The Annual Reports Library - Library FAQ

Non-profit, Charity and Other types of Annual Reports

    When most people think of Annual Reports they usually think of the corporate variety. Many non-profit organizations, foundations and charities produce annual reports. These reports can be useful for assessing the performance of an organization. These "non-corporate" reports will often consist of 4 sections:

    1. Chairman of the Board letter
    2. Description of the charity, causes, actions, accomplishments, etc. of the organization
    3. Financial statement
    4. Directors and Officers

    A useful place to start in evaluating an organization is the description section. This section should describe the activities of the organization. It should be clear what the organization has accomplished and who it supports.

    The list of directors and officers gives some idea who is associated with this organization. Are the directors respected in the community? What association do they have with other organizations and businesses in the community? The size of the board may be worth considering as anything over 15 can make board meetings difficult and unproductive.

    The financial statement is one of the most important areas to carefully evaluate.

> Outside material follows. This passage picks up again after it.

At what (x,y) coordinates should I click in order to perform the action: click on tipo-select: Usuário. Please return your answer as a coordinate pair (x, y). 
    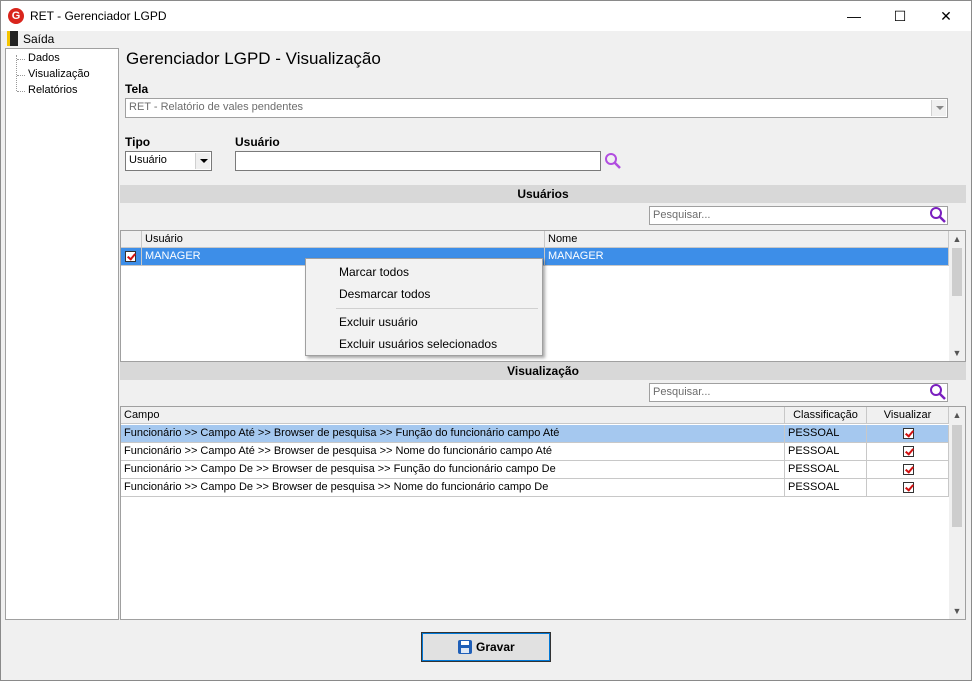
    Looking at the image, I should click on (168, 161).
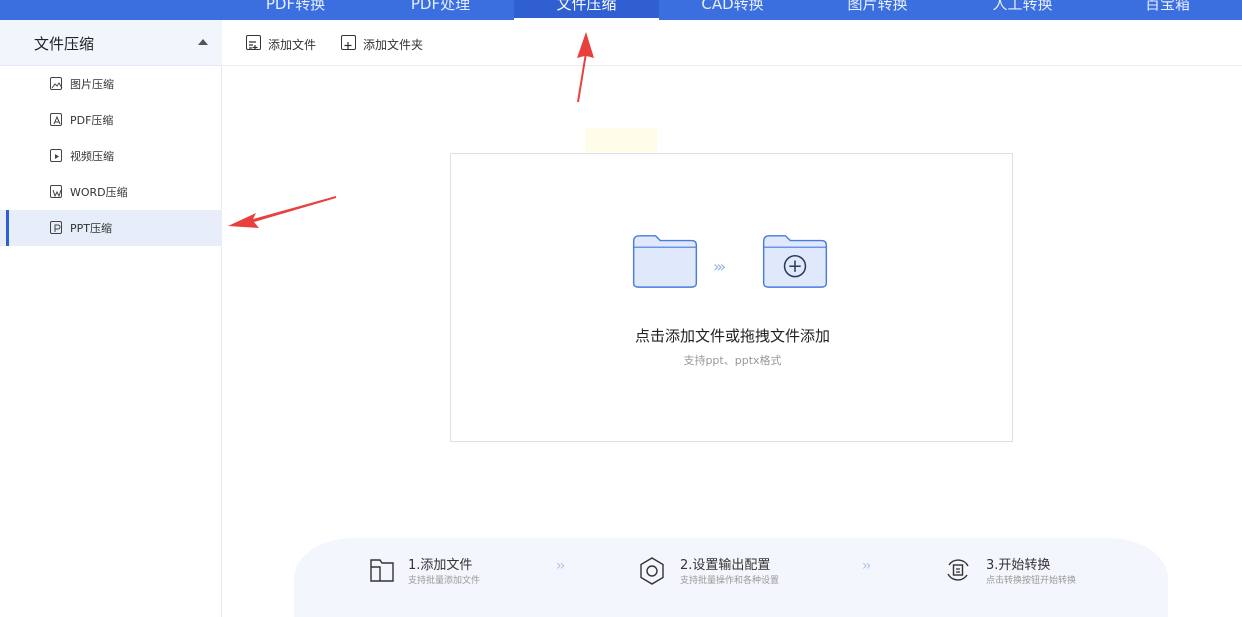  Describe the element at coordinates (732, 360) in the screenshot. I see `dropzone-sub-text: 支持ppt、pptx格式` at that location.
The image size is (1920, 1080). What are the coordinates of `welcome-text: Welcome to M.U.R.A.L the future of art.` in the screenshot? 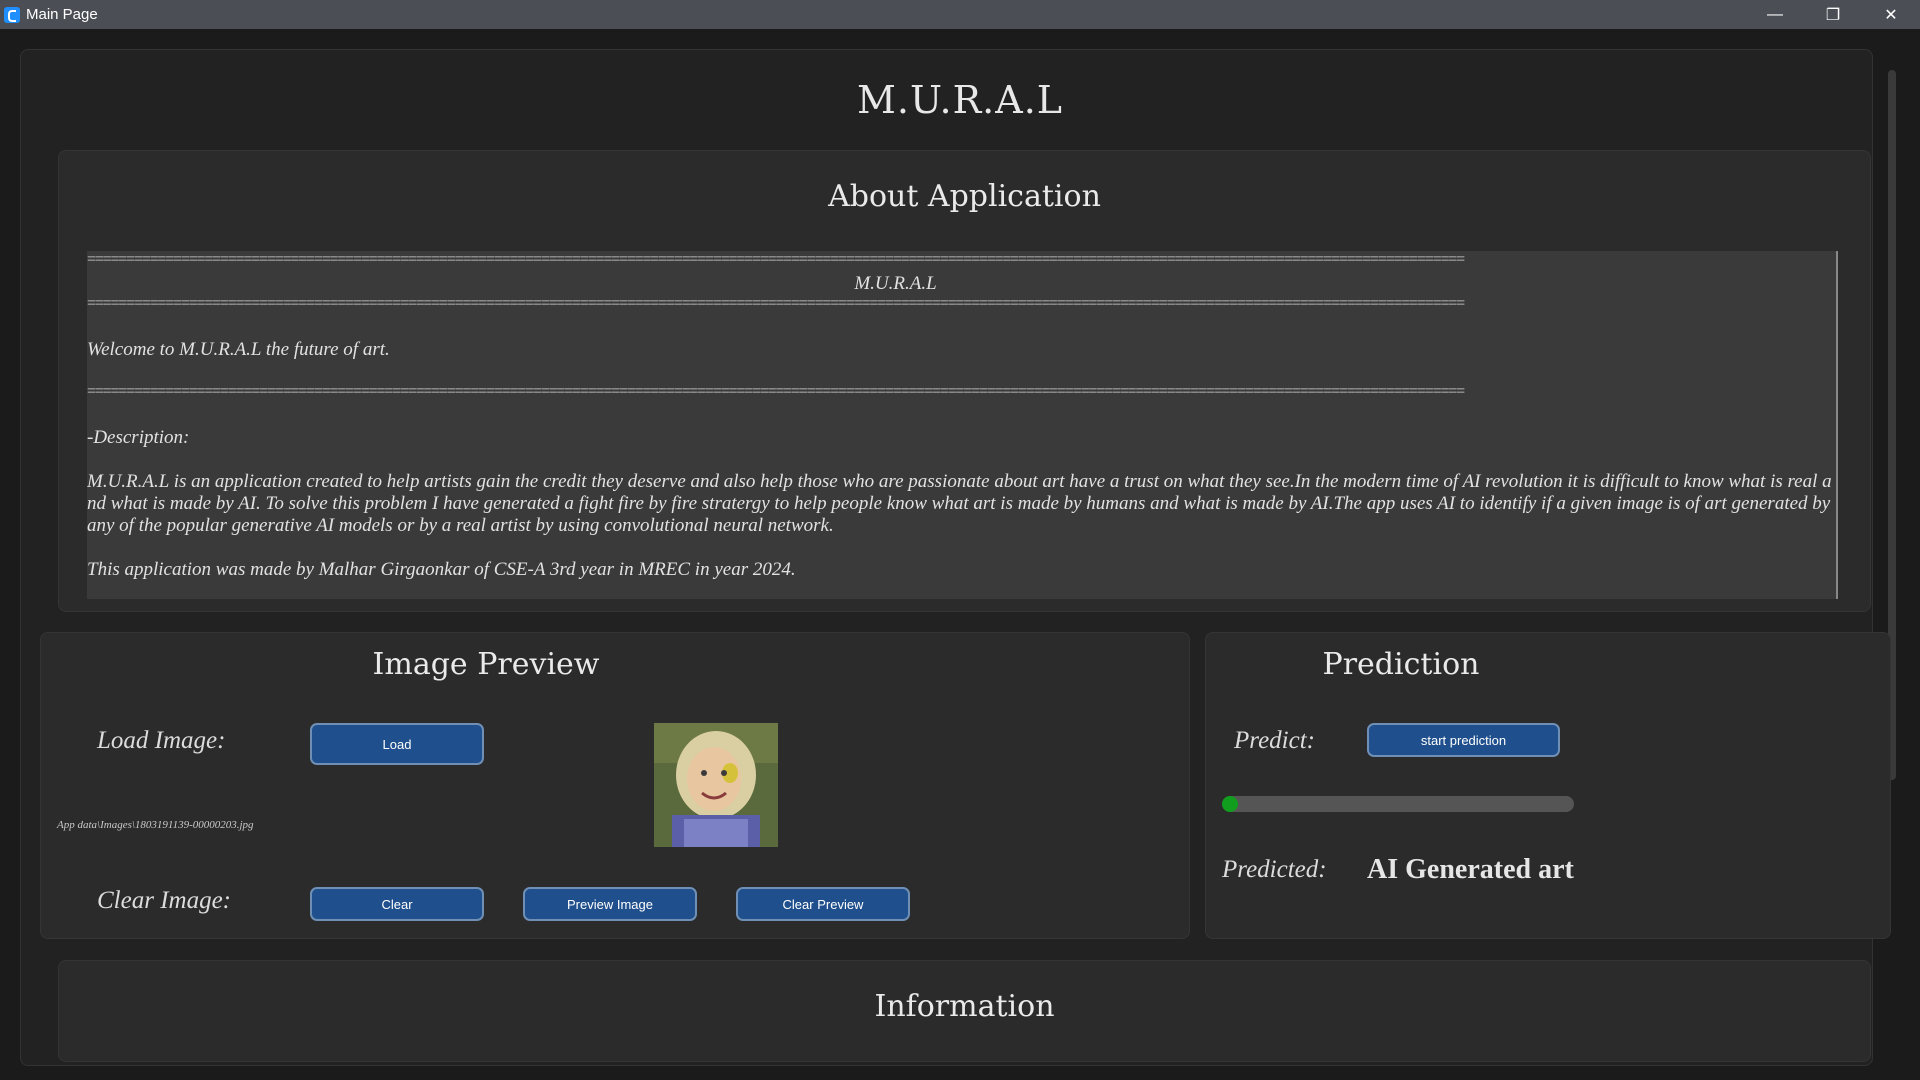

This is often broken into:

    1. CPA Opinion letter
    2. Income statement
    3. Balance sheet
    4. Footnotes

    The CPA opinion letter is especially important if there are qualifications. If there are no qualifications, the letter will be short and simply state that the organization has followed standard GAAP rules. If there are qualifications, these should be considered carefully.

    The income statement is critical. It shows what money came in and where it went. The percentage of revenues going to salaries, G&A, management services and fund-raising expenses are important to consider. The NCIB (National Charities Information Bureau) recommendations that organizations spend at least 60% of annual expenses for program activities.

    The Balance Sheet shows where funds have been placed over the years. The NCIB recommends that organizations

    • have net assets available for the following fiscal year of not more than twice the current year's expenses or the next year's budget, whichever is higher;
    • not have a persistent and/or increasing deficit in unrestricted net assets.

    Footnotes are important to read as they can alert the reader to lawsuits, litigation, IRS problems, loans to directors or officers, loans for other purposes and "extraordinary charges".

    Most reputable charitable organizations will provide copies of their annual reports for the asking. It is wise to refrain from making significant donations to organizations who are not willing to provide financial information.